Second, my post-college friendships with married people have each involved frequent  planned  interactions. I think of the middle-aged couple with teenage children at my church in Minnesota with whom I had lunch (that stretched into dinner) every Sunday afternoon. I think of the couple my age who lived next door to me in England. We attended the same church, and we had a standing Wednesday dinner appointment. Throughout the week, there would be other spontaneous times of seeing one another, but we always knew that on Wednesday at least, we’d be together. Likewise with another couple I was close friends with in graduate school: every Tuesday night we’d alternate cooking for each other—I’d be at their house one week, they’d come to mine the next week. Again, I’d see them at other times—often several times a week, and on weekends—but we knew we could count on significant time together at least once a week. Being able to count on these interactions, rather than having to expend the energy each week to schedule time together with friends, gave me a great deal of emotional security.

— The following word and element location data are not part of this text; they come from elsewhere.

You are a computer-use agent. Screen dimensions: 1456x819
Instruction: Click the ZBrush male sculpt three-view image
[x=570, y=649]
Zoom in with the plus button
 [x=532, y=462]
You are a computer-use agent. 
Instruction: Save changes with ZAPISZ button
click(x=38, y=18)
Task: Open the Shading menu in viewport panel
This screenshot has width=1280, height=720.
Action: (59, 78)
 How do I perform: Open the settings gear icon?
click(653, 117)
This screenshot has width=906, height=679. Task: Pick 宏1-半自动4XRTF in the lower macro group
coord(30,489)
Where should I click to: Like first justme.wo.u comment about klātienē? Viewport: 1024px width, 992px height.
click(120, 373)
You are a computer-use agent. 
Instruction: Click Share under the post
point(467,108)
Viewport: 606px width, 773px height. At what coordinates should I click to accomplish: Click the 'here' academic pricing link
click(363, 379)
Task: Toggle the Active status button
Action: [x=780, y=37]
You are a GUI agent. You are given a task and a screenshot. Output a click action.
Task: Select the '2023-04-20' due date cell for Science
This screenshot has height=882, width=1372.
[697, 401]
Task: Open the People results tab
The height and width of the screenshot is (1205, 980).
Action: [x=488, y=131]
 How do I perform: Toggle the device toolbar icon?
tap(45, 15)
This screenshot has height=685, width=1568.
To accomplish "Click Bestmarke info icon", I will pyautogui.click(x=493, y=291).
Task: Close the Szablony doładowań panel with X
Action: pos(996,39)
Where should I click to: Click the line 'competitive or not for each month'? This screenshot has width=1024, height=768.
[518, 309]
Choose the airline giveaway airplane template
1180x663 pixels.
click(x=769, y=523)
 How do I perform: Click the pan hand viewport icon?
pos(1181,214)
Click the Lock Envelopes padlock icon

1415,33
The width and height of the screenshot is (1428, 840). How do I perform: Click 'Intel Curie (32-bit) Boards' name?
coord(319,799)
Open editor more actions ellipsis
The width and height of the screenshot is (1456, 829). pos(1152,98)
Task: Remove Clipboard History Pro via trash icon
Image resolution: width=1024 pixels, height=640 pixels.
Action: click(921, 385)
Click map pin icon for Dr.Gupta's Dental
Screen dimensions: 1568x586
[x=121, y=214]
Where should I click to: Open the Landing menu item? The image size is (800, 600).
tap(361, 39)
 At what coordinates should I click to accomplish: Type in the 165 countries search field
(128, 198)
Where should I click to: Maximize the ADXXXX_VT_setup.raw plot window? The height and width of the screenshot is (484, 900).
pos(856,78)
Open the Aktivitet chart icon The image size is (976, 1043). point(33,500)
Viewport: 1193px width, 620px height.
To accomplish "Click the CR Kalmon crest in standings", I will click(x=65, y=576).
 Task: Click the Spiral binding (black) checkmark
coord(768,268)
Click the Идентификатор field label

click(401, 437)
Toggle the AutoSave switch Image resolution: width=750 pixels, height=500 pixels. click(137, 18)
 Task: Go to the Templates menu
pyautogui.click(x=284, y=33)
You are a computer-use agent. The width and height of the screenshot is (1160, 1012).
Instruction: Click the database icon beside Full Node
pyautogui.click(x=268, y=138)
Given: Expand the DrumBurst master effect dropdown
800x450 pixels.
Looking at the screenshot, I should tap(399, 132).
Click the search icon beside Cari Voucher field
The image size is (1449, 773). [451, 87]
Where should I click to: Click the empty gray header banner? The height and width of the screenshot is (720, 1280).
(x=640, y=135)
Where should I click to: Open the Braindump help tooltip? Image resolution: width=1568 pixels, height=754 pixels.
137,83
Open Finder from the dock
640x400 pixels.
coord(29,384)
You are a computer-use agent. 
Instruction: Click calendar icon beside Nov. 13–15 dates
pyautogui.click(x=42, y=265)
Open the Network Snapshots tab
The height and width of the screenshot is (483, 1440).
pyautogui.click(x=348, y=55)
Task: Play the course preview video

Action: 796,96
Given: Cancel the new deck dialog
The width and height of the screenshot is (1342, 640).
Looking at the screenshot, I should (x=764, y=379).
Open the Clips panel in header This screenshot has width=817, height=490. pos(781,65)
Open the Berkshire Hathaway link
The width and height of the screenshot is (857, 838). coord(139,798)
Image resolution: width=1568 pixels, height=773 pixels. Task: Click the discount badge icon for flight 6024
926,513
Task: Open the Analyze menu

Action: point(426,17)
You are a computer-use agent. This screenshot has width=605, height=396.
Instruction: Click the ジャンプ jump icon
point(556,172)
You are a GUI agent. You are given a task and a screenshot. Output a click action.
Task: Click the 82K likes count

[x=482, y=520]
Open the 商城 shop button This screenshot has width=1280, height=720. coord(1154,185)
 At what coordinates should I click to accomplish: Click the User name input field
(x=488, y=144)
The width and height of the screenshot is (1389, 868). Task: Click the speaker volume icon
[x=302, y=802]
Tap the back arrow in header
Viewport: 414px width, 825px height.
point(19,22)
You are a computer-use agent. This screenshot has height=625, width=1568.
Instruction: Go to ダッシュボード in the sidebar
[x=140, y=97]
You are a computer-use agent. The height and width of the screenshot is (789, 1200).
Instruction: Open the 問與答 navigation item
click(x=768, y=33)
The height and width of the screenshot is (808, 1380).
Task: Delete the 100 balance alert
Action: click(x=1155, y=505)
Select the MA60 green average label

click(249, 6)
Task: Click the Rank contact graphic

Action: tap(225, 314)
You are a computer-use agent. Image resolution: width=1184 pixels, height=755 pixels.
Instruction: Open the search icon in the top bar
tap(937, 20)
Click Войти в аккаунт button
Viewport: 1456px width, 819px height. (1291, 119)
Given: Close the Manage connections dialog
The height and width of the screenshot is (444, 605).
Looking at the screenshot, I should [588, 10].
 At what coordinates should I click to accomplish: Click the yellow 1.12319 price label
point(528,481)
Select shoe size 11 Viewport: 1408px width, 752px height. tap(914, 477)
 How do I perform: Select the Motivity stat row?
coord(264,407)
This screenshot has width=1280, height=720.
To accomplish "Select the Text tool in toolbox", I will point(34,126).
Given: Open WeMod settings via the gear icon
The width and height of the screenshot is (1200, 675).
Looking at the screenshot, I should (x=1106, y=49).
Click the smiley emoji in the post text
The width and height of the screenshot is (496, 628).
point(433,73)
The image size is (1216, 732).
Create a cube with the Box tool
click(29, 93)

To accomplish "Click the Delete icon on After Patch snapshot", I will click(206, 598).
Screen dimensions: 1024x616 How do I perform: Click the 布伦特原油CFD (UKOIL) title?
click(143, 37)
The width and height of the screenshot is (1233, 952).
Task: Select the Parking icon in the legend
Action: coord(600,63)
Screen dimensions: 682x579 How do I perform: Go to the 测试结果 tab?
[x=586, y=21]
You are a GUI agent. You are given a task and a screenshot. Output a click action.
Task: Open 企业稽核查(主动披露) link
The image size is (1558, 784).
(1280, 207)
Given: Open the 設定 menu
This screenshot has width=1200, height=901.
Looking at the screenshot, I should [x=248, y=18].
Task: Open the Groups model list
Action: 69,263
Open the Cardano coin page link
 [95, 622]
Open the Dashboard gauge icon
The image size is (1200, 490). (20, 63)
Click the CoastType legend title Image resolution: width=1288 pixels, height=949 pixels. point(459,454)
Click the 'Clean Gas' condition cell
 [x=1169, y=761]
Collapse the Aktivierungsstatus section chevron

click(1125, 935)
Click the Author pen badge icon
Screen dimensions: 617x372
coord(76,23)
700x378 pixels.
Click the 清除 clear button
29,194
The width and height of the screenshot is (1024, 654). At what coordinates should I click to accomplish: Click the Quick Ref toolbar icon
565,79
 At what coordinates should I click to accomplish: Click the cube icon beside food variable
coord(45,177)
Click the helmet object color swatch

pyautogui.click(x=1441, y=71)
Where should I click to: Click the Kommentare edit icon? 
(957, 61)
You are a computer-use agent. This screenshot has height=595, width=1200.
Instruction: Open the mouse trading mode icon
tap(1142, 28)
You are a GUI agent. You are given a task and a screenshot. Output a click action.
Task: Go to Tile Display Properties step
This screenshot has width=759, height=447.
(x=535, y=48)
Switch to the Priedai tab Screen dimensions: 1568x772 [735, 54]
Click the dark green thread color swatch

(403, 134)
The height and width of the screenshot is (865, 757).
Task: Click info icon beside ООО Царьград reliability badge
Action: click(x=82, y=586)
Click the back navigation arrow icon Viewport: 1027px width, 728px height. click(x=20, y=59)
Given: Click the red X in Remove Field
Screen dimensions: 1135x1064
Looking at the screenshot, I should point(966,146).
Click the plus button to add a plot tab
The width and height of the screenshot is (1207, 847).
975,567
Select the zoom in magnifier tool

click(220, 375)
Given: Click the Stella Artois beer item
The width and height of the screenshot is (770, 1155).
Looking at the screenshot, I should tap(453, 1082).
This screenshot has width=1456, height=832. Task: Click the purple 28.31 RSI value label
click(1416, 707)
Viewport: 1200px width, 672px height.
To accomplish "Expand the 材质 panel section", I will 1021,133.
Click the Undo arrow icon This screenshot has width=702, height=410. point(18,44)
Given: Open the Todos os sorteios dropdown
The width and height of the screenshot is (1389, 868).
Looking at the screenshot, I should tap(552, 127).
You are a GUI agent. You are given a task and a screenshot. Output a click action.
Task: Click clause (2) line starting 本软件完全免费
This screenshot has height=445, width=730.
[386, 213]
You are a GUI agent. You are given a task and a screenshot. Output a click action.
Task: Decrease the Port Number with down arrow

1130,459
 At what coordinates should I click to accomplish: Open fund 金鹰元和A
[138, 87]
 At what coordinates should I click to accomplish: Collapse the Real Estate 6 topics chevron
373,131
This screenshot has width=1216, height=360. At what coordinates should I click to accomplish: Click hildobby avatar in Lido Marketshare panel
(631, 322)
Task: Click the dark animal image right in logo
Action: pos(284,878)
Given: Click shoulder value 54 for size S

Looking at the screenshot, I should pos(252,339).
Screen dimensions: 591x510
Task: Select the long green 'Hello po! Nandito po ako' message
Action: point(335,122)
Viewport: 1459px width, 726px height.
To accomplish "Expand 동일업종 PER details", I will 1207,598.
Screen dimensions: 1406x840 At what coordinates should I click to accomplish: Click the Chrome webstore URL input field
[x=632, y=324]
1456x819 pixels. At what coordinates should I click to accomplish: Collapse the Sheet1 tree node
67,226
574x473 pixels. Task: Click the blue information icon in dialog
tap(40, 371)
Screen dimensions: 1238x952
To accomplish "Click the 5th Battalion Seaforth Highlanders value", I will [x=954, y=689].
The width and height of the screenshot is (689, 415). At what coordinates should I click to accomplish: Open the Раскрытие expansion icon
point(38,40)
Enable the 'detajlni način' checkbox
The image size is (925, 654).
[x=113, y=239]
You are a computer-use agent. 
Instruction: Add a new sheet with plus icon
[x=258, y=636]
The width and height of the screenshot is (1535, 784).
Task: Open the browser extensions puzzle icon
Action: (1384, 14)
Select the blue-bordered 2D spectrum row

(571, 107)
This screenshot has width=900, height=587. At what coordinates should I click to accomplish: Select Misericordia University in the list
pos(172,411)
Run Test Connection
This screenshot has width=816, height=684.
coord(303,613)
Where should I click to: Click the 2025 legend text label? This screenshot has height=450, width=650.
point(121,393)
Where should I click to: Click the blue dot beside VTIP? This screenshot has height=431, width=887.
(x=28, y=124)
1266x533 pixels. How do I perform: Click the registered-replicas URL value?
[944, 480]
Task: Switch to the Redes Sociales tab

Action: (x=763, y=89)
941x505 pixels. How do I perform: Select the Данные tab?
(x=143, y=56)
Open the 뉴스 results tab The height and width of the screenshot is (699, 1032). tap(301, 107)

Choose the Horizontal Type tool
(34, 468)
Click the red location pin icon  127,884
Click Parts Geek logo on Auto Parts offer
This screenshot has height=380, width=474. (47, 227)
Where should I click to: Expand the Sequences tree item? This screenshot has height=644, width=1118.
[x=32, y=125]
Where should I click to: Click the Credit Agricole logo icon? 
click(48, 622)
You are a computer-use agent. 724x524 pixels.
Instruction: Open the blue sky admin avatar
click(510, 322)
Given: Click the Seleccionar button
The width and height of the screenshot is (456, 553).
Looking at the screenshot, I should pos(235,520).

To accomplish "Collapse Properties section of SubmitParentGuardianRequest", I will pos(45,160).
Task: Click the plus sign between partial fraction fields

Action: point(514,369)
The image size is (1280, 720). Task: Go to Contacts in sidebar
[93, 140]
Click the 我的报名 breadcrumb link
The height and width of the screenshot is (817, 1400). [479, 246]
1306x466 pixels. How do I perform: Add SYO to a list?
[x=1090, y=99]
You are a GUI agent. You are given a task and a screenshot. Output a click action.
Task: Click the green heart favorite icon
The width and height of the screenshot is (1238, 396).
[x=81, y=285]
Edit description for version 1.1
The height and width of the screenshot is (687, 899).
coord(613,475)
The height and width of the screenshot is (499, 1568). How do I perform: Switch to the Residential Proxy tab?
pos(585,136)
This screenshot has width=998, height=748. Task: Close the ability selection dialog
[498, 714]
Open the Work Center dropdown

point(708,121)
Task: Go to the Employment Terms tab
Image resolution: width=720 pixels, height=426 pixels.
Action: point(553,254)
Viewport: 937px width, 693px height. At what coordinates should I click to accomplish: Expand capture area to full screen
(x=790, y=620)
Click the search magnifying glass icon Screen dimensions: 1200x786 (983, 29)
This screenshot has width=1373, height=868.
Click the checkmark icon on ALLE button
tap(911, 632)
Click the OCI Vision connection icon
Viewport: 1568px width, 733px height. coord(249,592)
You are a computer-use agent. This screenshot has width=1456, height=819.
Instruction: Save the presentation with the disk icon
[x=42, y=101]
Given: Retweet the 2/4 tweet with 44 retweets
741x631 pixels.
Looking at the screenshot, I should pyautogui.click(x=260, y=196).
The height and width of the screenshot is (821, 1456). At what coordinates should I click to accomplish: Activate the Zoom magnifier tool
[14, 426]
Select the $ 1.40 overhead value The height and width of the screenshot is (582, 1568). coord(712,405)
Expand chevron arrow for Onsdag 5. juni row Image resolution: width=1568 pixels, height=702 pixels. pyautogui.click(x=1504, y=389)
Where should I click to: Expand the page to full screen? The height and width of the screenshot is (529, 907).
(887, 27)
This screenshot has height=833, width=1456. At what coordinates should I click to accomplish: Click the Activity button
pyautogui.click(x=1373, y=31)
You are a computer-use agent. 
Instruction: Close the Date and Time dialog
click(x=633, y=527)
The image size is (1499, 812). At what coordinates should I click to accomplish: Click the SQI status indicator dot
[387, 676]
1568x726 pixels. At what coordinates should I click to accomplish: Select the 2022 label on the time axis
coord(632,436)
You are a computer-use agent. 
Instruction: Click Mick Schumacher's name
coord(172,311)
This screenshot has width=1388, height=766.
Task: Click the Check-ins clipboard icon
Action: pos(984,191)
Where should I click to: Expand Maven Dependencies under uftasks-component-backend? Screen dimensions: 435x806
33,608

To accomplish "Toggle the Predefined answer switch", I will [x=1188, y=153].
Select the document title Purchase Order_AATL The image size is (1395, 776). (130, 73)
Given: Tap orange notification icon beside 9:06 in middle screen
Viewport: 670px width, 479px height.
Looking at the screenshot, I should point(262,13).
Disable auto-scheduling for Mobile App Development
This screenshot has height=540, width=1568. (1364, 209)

Third, the “after 30” friendships that I’ve made with married people have all depended in large measure on my married friends’ treating me not as a frequent guest but like an uncle to their children. While in Durham, two of my close couple friends asked me to be a godfather to their children. Being a godparent doesn’t necessarily (or even often, in our culture, I guess) guarantee frequent interaction, but in my case, it meant that I was with these two couples so much that it began to seem natural for me to go on family outings with them, to read books to their children before bedtime, even to share in household chores. I suspect many single Christians feel out of place in churches that place such a premium on programming for families in part because many families are not prepared to welcome single people as permanent members of their circle. But in my case, in Durham at least, I didn’t feel that dichotomy—between couples (or singles) with children and (childless) single people—as sharply as I might have because my close parent friends made clear to me that they considered me part of their family.

(I might add here that I also, as a single person, didn’t consider parents with young children outside of  my  circle. I regularly invited families over to my house for dinner, and there were other single people in my church who did the same. As my friend Eve Tushnet says, a big part of what we celibate people are seeking isn’t just to be the recipients of sacrificial love but to be able to  give  it—we want to be able to make soup for someone who’s sick, not just have someone who will make soup for us when we’re sick.)

None of these anecdotes offer a solution to the problem this article identifies, but I do think they go some way toward reminding Christians that we have resources, already available in our churches and Christian institutions, with which to approach the problem.

Margaret Clarkson once suggested “that there is a vast difference between being single at 25 or 30, with marriage still a viable possibility, and being single at 45 or 50 or 60, with little or no prospect of ever being anything else. Singleness has a cumulative effect on the human spirit which is entirely different at 50 than at 30.” The question we face in the church is, Can we live our lives in such a way that friendships flourish in the rush of those accumulating years?